By: Batya Jerenberg, World Israel News
A festive ceremony will take place next week in the Knesset as two historic objects arrive for display in honor of Israel’s 70th anniversary, the Israeli news site Walla reported. They are the gavel and protocol that the then-president of the UN General Assembly, Oswaldo Aranha of Brazil, used in the historic vote that gave international backing to the establishment of the State of Israel on November 29, 1947.
The objects are being lent to the Knesset by their keepers in Bror Hayil, a kibbutz in the south. The way these kibbutzniks obtained these two historic items is a story unto itself.
Bror Hayil was the only kibbutz established in the period between the approval of the Partition Plan and the declaration of the State on May 15, 1948. It was teetering on the verge of failure in 1952, when a group of Brazilian youth from the Dror-Habonim-Gordonia movement moved there from a neighboring kibbutz. The kibbutz became the destination for graduates of the Zionist youth movements in Brazil, and so began establishing its unique character.
‘A Brazilian Colony’
The members always remained strongly connected to their home country, with officials of the Brazilian embassy visiting them consistently throughout the years. “A Brazilian colony,” kibbutz member Avraham Sheinfeld laughingly called his kibbutz. “Brazilian diplomatic missions, businessmen, cultural and intellectual figures all visit us,” he said proudly.

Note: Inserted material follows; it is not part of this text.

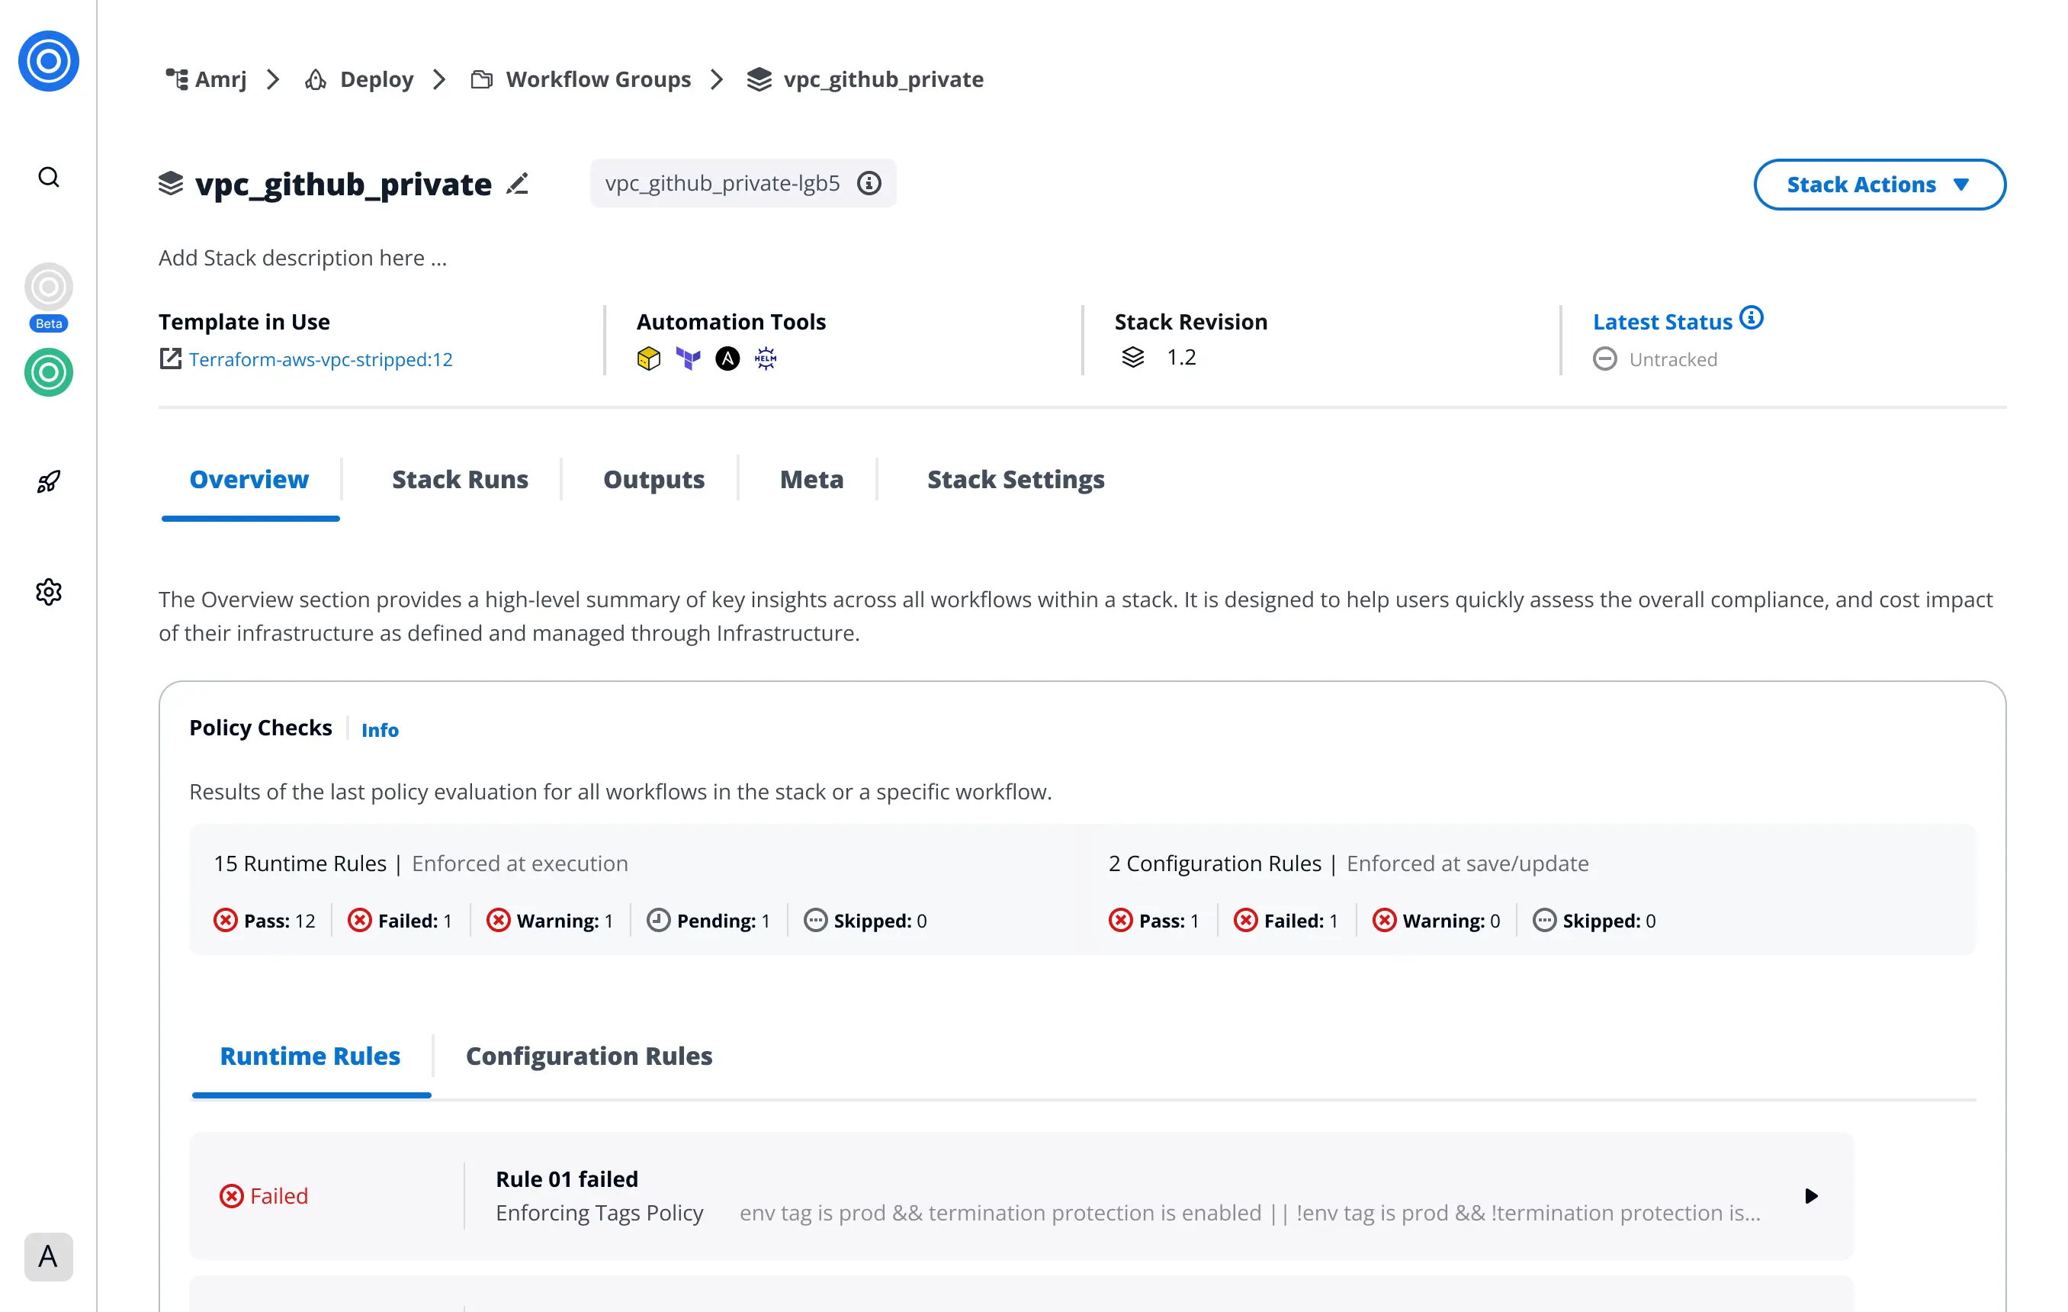Expand the Rule 01 failed row arrow

(x=1811, y=1196)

That’s why it was only natural that when they built their small museum of Brazilian heritage and music in 1966, named it for Oswaldo Aranha, the ardently pro-Zionist Brazilian diplomat who presided over the historic vote at the UN. At the festive opening, the late Aranha’s son presented Israel’s foreign minister, Abba Eban, with an extraordinary gift: the gavel his father used, and the paper on which he had noted the votes on the Partition Plan. Eban promptly handed it over to the new museum.
These are mementos of one of the most dramatic days in the history of Zionism that are a symbol to the oldtimers of their strong bond with the country in which they were born. After the Knesset holds its event, the gavel will be returning to Bror Hayil, as the kibbutz is planning its own festivities in honor of the 29th of November.